Un préalable indispensable : la mise en évidence des biais culturels et cognitifs
👎 Aujourd’hui, le rapport au travail comme une souffrance est malheureusement une réalité pour beaucoup de français parce que les conditions d’exercice de celui-ci n’ont pas été challengées. C’est valable pour les métiers physiques où l’on tient comme inévitable l’usure des corps alors que, dans beaucoup de cas, des solutions techniques pourraient aujourd’hui largement l’éviter mais c’est aussi le cas dans les métiers du tertiaire où les méthodes managériales dysfonctionnelles ou inappropriées ne sont pas remises en question. Celles et ceux qui ont développé leur agilité mentale ou sont positionnés sur des activités correspondant à leurs motivations intrinsèques auront, eux, l’énergie pour faire face. Les autres n’aspirent qu’à une chose : la retraite !
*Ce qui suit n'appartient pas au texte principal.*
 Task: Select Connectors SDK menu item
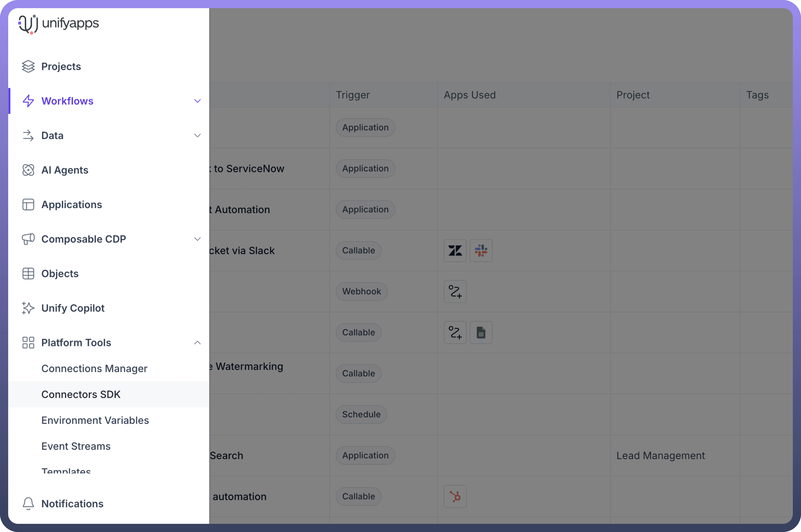coord(81,395)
👎 C’est pourquoi le changement des règles sur lesquelles une projection s’était construite est si douloureux chez certains. C’est pire pour celles et ceux qui se sont déjà projetés dans une cessation d’activité proche. Gare aux contrecoups psychologiques dans un contexte ou la pandémie et l’incertitude géopolitique ont déjà fragilisé la santé mentale de nos concitoyens ! Pourra-t-on les réengager s’ils ont été « placardisés », réellement ou symboliquement, ceci avec souvent des impacts cognitifs ?
👎 Le hic, c’est que nos gouvernants font preuve d’un bon gros biais égocentrique, au-delà même de tous les biais d’analyse que des spécialistes de la question des retraites pourraient identifier : ils sont, eux, cohérents et bien en phase avec leurs motivations intrinsèques qui se nourrissent dans le combat politique, emportés par leurs convictions qu’ils agissent pour le bien public. Malheureusement, cela les amène à négliger le fait que leurs situations et leurs modes de raisonnement ne sont pas ceux d’un français lambda.
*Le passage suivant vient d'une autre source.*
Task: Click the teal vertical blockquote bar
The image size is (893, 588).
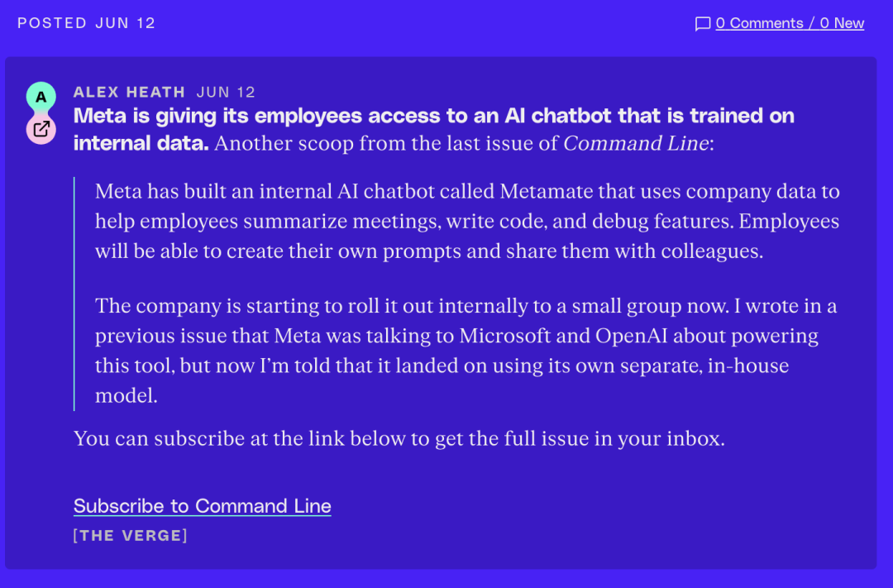Action: 74,294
Par exemple, ceux de Stéphane ou de Nathalie âgés de 53 ans qui travaillent dans une grande entreprise où les réorganisations se succèdent, où la pression concurrentielle est forte, où le management fait plus de reporting que d’écoute, où la cohésion d’équipe s’est délitée depuis la généralisation du télétravail, où les sous-effectifs sont chroniques dans certains services jugés non essentiels, où le rajeunissement de la pyramide des âges et l’innovation technologique sont des axes forts de communication, où on les a étiquetés « seniors » dès 45 ans...
Quelques pistes pour prioriser les actions qui prennent en compte le facteur humain
👉 Stéphane et Nathalie ont eu le temps de réfléchir durant les confinements et ils se sont posés des questions sur ce qu’ils aimaient vraiment, Stéphane attend avec impatience de pouvoir s’engager à fond dans son association d’aide à l’alphabétisation, Nathalie, elle, veut suivre une formation en botanique et voyager avec son mari déjà retraité. Que ressentent-ils quand on leur dit qu’ils vont devoir attendre deux ans de plus dans un contexte professionnel qui leur est devenu pénible, voire insupportable ?
Alors ne vaudrait-il pas mieux prioriser les actions qui prennent en compte le facteur humain avant les paramètres financiers et aborder ceux-ci comme des conséquences de ce même facteur humain ? 😉
On pourrait, par exemple :
👉 Améliorer globalement la Qualité de Vie et les Conditions de Travail en entreprise pour agir sur les facteurs qui poussent les salariés seniors (et pas qu’eux !) à l’extérieur avant de les forcer à y rester deux ans de plus, sans contrepartie pour la plupart d’entre eux.
👉 Former les managers pour qu’ils soient en mesure de mieux comprendre et gérer les fonctionnements humains et de créer les conditions de la sécurité psychologique de chacun de leurs coéquipiers.
👉 Tenir compte du ressenti et des motivations intrinsèques de chacun face à son travail, en proposant un modèle de départ en retraite à la carte : je pars plus tôt avec un peu moins ou plus tard avec plus, sans que cela soit stigmatisant.
👉 Mettre en place des bilans réguliers, tous les 3 ou 4 ans, d’évaluation de la compatibilité de son poste avec ses motivations intrinsèques pour éviter tout épuisement professionnel et au bénéfice de l’engagement.
👉 Faire évoluer la communication pour éviter le jeunisme à outrance et favoriser le dialogue intergénérationnel.
Et il y a sûrement beaucoup d’autres idées pour remettre les choses dans le bon ordre…😉
[1] Baromètre de l’Absentéisme 2022 d’Ayming.
[2] « Dénoncer », par la publication de leurs résultats, les entreprises non vertueuses.
[3] Notamment la méta étude Aristote réalisée pour Google.
[4] L’Approche Neurocognitive et Comportementale (ANC) procure notamment une grille de décryptage des comportements humains issue de la recherche scientifique et qui s’acquiert simplement.
[5] EFFET2021 par IME Conseil.
[6] L’ANC en propose un corpus issu de 35 années de recherche et d’expérimentation.